我很高興看到一位受人尊敬的、功成名就的數學家持有這種態度,我希望人們能將其銘記於心。對於我們這些不太自信的人,尤其是那些來自數學領域代表性不足群體的人來說,公開接受它是很困難的。我欽佩哈倫,不僅因為她試圖揭開帷幕,幫助人們理解他們可以理解數學,還因為作為一名有色人種女性,她可能為此付出更高的代價。在瑟斯頓身上被視為謙遜、誠實和令人欽佩的品質,在來自不同背景的人身上可能被視為無能的跡象。(正如經常發生的情況,有一個相關的xkcd漫畫。)

這就是為什麼哈倫的工作更加必要。正如她在論文中所寫,她希望向學生傳達“1) 你不應該期望在你閱讀時理解每一個字,2) 你可以在成功理解數學之前成功地使用數學,以及 3) 對你的理解保持誠實必須是可以接受的。” 我希望更多年輕的數學家能吸取這些教訓,並且不要害怕暴露他們的無知。

關於這兩個故事,我認為另一件有趣的事情是誰報道和分享了它們。我的數學朋友瘋狂地分享哈倫的論文,而我從關注科普的非數學家那裡看到了更多關於abc猜想的資訊。這不是一個二元對立的事情;數學家分享了關於abc猜想的文章,非數學家撰寫了關於哈倫論文的文章,但在我看到的範圍內,在很大程度上是相反的。

我不完全確定從故事的分享方式中得出什麼結論,但它感覺很重要。我認為這說明了數學家

呈現自己允許他人呈現他們的方式。在某種程度上,我們希望別人把我們放在神壇上。當有人傳遞“哦,這太複雜了——你不會理解的”的資訊時,我們並不真的介意。

另一方面,數學界內部對哈倫工作的強烈積極反響表明,數學界的許多人渴望一些不同的東西。
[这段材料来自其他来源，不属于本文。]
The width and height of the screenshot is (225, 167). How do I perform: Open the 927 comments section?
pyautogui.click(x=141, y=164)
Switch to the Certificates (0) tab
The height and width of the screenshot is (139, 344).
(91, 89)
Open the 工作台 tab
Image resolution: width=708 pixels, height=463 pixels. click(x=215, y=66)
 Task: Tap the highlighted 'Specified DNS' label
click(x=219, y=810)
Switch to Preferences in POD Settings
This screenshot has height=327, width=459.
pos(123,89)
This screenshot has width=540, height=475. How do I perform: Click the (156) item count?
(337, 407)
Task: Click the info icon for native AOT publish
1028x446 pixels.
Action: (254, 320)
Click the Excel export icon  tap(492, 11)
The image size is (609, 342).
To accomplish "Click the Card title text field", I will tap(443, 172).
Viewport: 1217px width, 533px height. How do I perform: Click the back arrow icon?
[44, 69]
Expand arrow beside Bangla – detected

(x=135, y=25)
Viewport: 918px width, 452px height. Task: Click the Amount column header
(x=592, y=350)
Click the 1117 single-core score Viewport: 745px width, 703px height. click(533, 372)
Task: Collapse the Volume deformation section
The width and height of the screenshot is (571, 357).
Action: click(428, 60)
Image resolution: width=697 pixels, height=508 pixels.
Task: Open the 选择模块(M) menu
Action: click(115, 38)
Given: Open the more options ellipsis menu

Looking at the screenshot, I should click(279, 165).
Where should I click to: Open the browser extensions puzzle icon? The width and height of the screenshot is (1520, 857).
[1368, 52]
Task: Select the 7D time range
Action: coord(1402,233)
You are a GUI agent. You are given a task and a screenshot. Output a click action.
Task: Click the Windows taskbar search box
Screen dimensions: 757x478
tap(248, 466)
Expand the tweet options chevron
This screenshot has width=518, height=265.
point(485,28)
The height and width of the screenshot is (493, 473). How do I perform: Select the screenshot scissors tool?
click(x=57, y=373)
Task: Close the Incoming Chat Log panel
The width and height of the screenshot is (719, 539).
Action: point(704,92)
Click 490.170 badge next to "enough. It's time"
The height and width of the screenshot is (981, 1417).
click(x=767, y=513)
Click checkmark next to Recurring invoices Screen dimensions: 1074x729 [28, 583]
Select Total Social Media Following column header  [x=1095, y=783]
即使對於那些現狀對他們有效的人(畢竟,他們仍然在那裡),也認識到當我們為某些群體的人設定障礙或鼓勵人們採納哈倫在她的論文中寫到的“某種態度”時,數學會遭受損失。

abc猜想是否代表著垂死的舊衛道士,而派珀·哈倫是否代表著未來的方向?我猜想沒有那麼戲劇性的事情正在發生。但數學家應該思考他們想如何解釋數學,以及他們在過程中邀請了哪些人,又排除了哪些人。